Título: Presidente em clima de campanha eleitoral
Autor:
Fonte: Jornal do Brasil, 11/08/2005, País, p. A5

Sem fazer menção à crise política por que vem passando o governo, Luiz Inácio Lula da Silva visitou ontem quatro cidades de Tocantins. O clima era de campanha pela reeleição: o presidente abraçou populares, discursou em diversos eventos - entre obras e inaugurações - alfinetou a gestão de Fernando Henrique Cardoso e prometeu estudar as reivindicações feitas por políticos e eleitores. - Eu sou daqueles que preferem perder o voto a perder a vergonha - disse, na inauguração do Hospital Geral de Palmas, relembrando a eleição de 1989 - quando, segundo ele, deixou de fazer as promessas que não tinha certeza de poder cumprir. Durante o discurso, parlamentares ligados ao ex-governador Siqueira Campos que estavam presentes foram bastante vaiados pela platéia inquieta.

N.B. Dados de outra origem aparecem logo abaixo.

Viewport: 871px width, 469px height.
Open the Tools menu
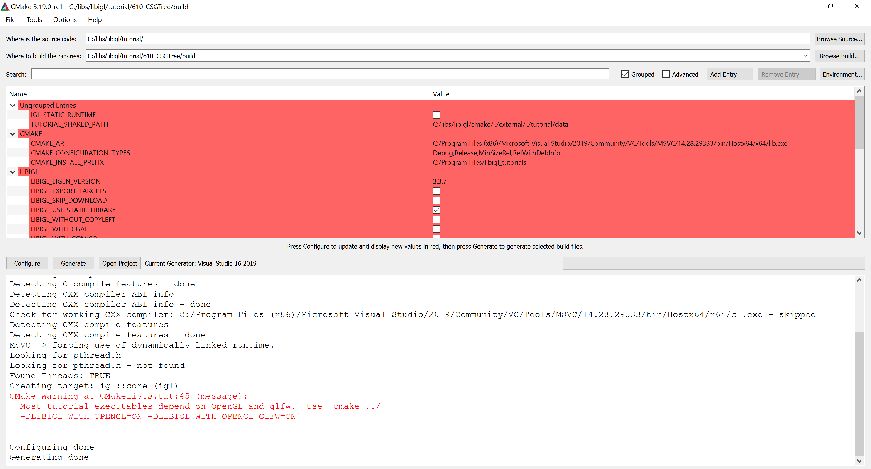(x=34, y=20)
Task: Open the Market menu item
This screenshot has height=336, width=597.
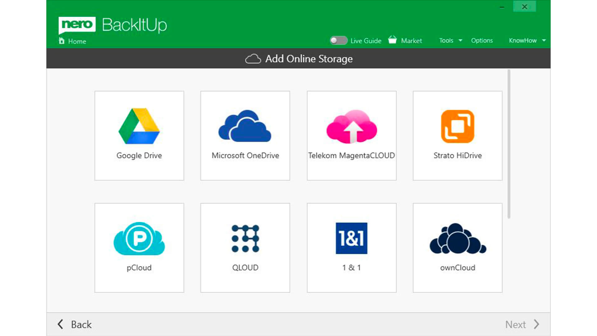Action: [x=411, y=41]
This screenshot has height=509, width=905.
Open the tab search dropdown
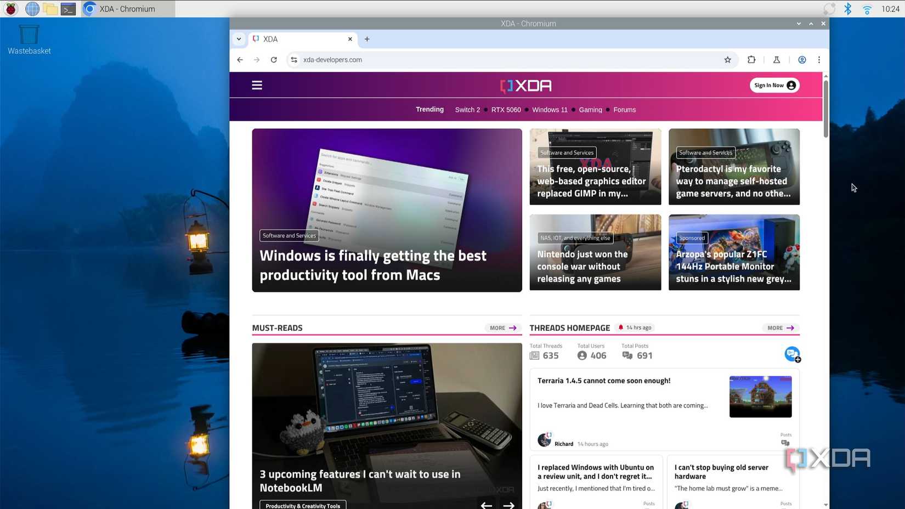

Já na visita às obras da Usina Hidrelétrica Peixe Angical, Lula usou o apagão ocorrido em 2001 para criticar o governo anterior, de Fernando Henrique (1995-2002):

- Aquilo foi uma vergonha nacional. Mas nunca mais no país haverá apagão, porque ele é a negação do discurso desenvolvimentista que alguns fazem - declarou, sob o calor de quase 40 graus, a cerca de 500 operários.

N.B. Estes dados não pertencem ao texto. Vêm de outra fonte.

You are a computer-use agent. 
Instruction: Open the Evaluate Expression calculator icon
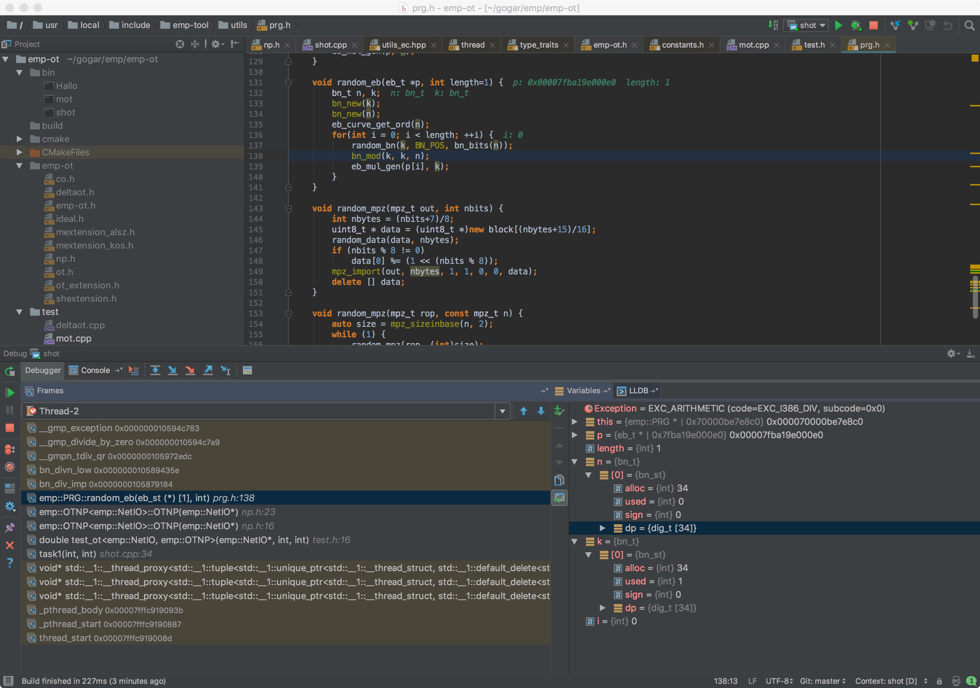pyautogui.click(x=247, y=370)
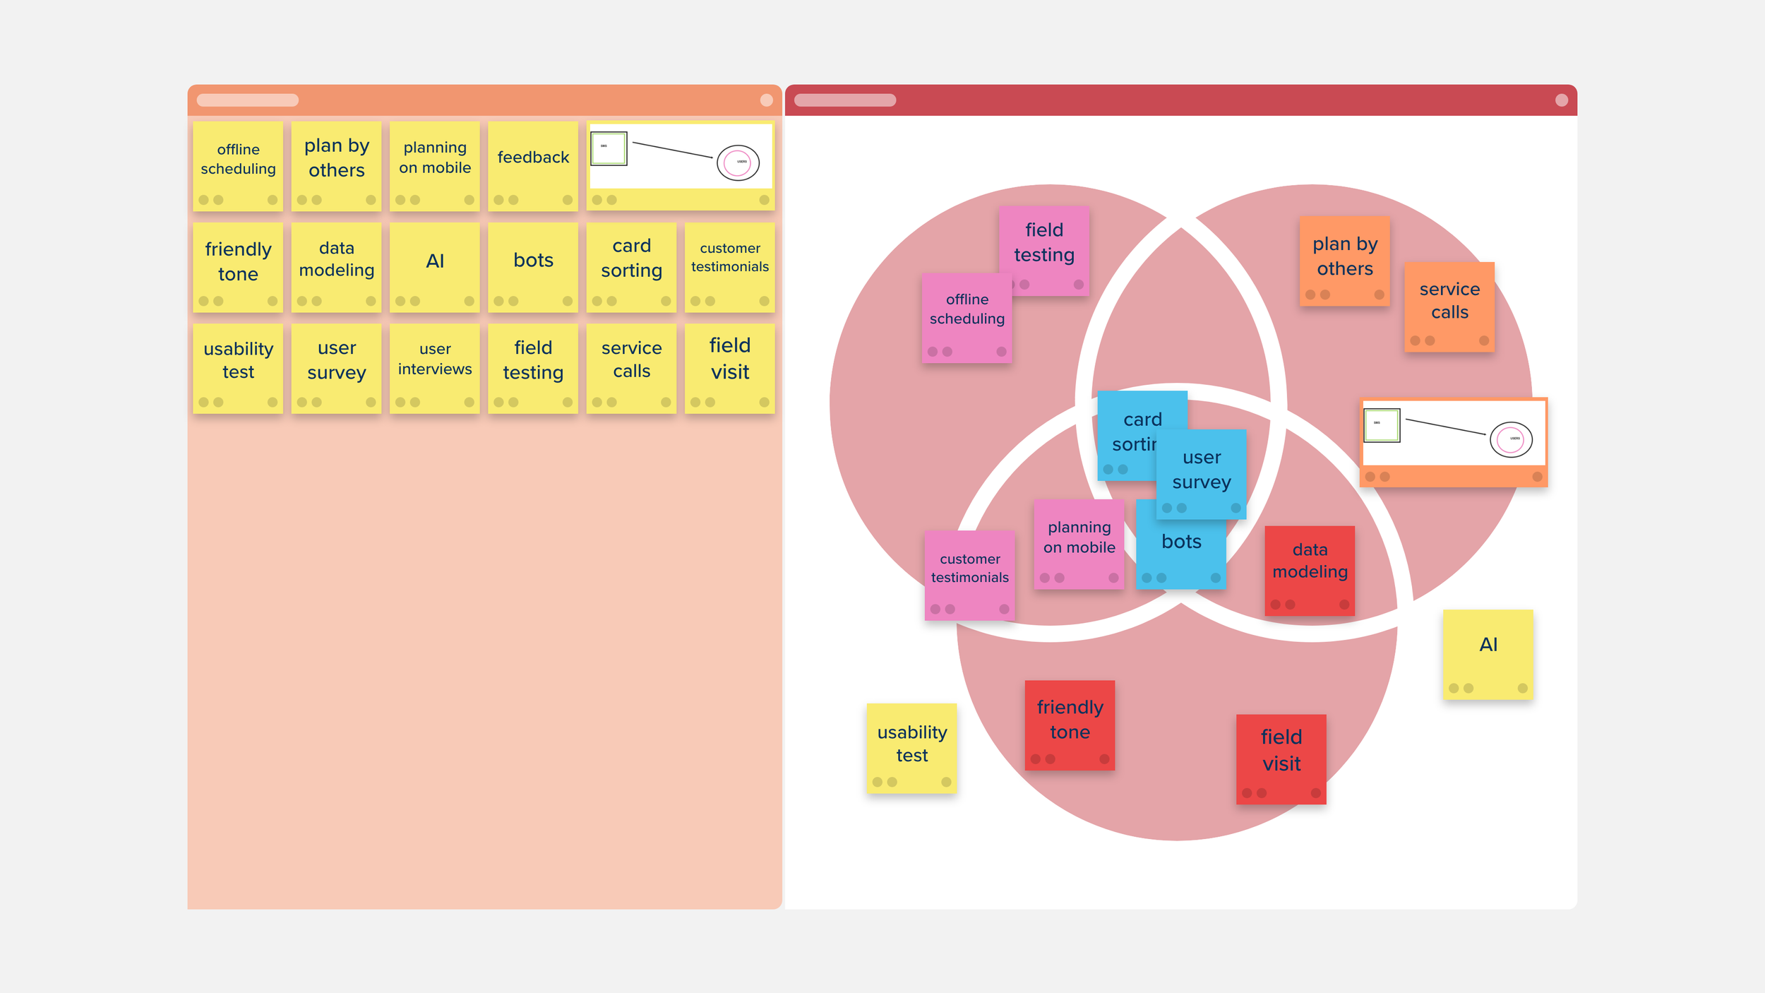Click the pink 'customer testimonials' sticky note
Screen dimensions: 1765x993
pyautogui.click(x=969, y=576)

Os ataques a seu antecessor ocorrem justamente quando os próprios auxiliares de Lula avaliam que o momento atual deve ser usado para criar um clima de governabilidade no país, e não insistir em críticas via palanques - como o ocorrido na semana passada em Pernambuco, quando Lula disse ''eles (oposição) vão ter que me engolir outra vez''.

Ainda em Peixe (a 380 km de Palmas), o presidente cobrou ''seriedade'' dos governantes.

- Para convencê-los (os empresários estrangeiros) a virem para o Brasil, nós temos que, primeiro, mostrar seriedade.

As paradas seguintes foram em dois trechos em obras de rodovias federais: Aparecida do Rio Negro e Gurupi. Na última (a 300 km da capital do Estado), Lula conferiu o andamento da recuperação da BR-153 (Belém-Brasília) e voltou a dizer que vai manter o atual ritmo de viagens pelas cidades brasileiras, apesar das críticas da oposição que o acusam de usar a máquina para fazer campanha.

- Nós vamos continuar viajando pelo país, para mostrar as coisas que estamos fazendo. Porque muitas vezes as pessoas não querem enxergar - disse ele, para os cerca de 2 mil pessoas que se amontoavam ao redor do minipalanque montado sobre o asfalto da rodovia. Desde que finalizou a segunda reforma ministerial, mês passado, Lula já visitou 18 cidades - numa média de quase uma a cada dia.

Tanto antes como depois do discurso, o presidente mais uma vez quebrou o protocolo para agradar o público, permanecendo por cerca de dez minutos colado numa grade para beijar, abraçar, dar autógrafos e falar com os presentes. Diante de fotógrafo, porém, Lula fingiu não ver três bandeiras petistas que manifestantes tentavam lhe entregar.